以前から、税抜き表示については、否定的な立場だったが、こうしたニュースを見れば、ますますその思いが強くなってくる。

製造流通27団体 総額表示義務廃止へ結束 かつてない統一要望

記事によれば「値頃感の消失による消費の著しい減退に加え、税額吸収に向けた値下げ競争が繰り広げられた結果、製配販全体が長期のデフレを余儀なくされた」とあるが、本当にそうだろうか?

日本チェーンストア協会の「税制改正要望の重点事項」で、総額表示についてはこういった記述がある。

 そもそも商品・サービスの価格は需給によって決定されるものであり、また消費税とは、生産から消費の各段階において消費税額が適正に転嫁され、最終的に広く薄く消費者全体で公平に負担する税であることからも、商品本体の適正な価値を価格として表現し、消費税額を「見える化」して消費者に伝えていくことも重要である。
さらに、総額表示は価格設定の自由を制約し、個人消費が依然として伸び悩む中にあって 価格のデフレ化を促進する要因にもなっているため、総額表示方式の義務付けを廃止してい ただきたい。

需給によって決定される価格はに対して、消費税という、自分の意志ではない価格が上乗せされるというのは、本意ではないというのが彼らの主張だ。

たしかに、価格決定についてはその通りだが、 消費者が知りたいのは支払金額だ。

本当に、消費税額の「見える化」を考えているのなら、なぜ本体価格だけの表示にと止めて、消費税額を明確にしないケースが多いのだろうか?

ただ単に、少しでも安く見せることだけを考えてるだけにしか感じず、消費者を向いた主張ではないように思える。

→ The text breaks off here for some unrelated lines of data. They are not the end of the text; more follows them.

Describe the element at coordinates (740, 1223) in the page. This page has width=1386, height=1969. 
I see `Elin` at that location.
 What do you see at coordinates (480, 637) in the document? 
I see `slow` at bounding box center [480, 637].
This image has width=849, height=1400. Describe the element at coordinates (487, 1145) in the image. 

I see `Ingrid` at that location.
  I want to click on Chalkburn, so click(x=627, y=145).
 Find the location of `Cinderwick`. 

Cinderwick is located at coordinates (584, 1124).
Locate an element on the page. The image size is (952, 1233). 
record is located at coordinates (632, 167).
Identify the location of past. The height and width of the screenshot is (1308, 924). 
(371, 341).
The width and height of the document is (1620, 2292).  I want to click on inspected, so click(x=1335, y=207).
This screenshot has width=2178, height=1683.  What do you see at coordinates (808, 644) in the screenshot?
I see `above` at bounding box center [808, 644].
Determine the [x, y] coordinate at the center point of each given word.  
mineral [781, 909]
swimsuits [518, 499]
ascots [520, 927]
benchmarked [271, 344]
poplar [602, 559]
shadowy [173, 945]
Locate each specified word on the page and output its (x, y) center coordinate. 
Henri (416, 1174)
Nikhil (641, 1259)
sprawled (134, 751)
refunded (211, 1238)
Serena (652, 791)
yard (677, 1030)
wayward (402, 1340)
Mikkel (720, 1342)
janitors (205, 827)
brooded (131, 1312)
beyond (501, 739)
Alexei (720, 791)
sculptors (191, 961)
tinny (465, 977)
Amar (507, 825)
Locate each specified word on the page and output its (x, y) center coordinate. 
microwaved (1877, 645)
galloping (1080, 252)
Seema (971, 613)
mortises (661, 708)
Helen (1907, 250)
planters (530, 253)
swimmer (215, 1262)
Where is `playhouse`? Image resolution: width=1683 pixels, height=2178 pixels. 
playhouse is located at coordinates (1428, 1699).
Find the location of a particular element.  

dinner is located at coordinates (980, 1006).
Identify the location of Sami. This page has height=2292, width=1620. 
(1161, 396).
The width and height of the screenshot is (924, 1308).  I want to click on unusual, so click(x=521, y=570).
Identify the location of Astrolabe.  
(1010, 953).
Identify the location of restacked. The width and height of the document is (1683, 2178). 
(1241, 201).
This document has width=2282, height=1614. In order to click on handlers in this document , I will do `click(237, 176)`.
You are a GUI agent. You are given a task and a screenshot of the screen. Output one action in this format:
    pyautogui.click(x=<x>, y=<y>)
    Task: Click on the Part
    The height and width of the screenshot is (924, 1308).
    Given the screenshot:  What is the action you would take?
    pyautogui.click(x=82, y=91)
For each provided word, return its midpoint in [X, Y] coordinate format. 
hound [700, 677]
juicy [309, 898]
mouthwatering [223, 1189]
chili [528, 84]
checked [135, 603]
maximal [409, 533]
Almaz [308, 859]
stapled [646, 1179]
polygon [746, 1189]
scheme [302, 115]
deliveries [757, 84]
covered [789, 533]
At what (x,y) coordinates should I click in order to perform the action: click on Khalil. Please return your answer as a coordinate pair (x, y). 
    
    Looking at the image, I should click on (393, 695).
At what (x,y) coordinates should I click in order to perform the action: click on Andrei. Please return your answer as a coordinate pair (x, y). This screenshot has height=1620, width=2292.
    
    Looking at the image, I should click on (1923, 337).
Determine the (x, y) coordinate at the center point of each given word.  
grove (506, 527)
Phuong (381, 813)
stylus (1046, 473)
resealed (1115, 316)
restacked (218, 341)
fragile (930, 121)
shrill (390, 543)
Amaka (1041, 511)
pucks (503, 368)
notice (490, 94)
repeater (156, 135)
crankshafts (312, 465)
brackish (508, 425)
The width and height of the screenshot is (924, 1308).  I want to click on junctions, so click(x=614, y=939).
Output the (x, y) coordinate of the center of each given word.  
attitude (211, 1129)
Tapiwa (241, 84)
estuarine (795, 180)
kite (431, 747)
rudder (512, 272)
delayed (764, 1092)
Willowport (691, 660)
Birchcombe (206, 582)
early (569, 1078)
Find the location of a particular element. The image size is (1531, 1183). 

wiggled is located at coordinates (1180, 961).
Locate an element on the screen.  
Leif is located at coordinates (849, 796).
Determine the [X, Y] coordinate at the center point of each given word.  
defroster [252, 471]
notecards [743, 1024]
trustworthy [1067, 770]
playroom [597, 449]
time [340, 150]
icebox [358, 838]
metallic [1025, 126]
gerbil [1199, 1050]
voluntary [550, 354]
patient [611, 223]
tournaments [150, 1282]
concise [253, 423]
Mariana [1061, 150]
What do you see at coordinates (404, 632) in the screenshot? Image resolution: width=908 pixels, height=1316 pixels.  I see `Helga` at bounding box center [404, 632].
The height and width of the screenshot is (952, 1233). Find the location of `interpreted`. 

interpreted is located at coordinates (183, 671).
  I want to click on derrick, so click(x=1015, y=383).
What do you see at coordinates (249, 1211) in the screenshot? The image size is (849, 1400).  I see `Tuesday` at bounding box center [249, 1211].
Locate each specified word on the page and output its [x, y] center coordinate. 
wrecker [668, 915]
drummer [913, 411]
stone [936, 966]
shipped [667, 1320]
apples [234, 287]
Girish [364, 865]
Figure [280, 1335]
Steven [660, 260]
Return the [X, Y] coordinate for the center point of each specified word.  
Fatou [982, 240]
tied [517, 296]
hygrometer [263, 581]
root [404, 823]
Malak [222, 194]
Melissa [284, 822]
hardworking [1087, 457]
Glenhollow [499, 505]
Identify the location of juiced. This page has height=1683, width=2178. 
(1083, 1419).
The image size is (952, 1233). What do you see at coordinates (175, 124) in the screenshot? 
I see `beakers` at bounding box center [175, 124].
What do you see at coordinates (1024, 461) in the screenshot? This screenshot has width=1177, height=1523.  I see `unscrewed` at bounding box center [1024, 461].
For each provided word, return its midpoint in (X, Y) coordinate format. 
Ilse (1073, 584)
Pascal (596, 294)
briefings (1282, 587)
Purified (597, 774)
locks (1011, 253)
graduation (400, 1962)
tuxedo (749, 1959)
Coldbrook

消費税率10%になって、ようやく総額表示に一本化するかと思ったが、軽減税率という”愚策”によって、本体価格のみの例外措置が生き残る可能性ができてしまった。

消費税増税までもう1年を切ったが、経過措置や軽減税率の件も含め、まだ未確定なことが相当ある。

はたしてどういったオチになるのだろう。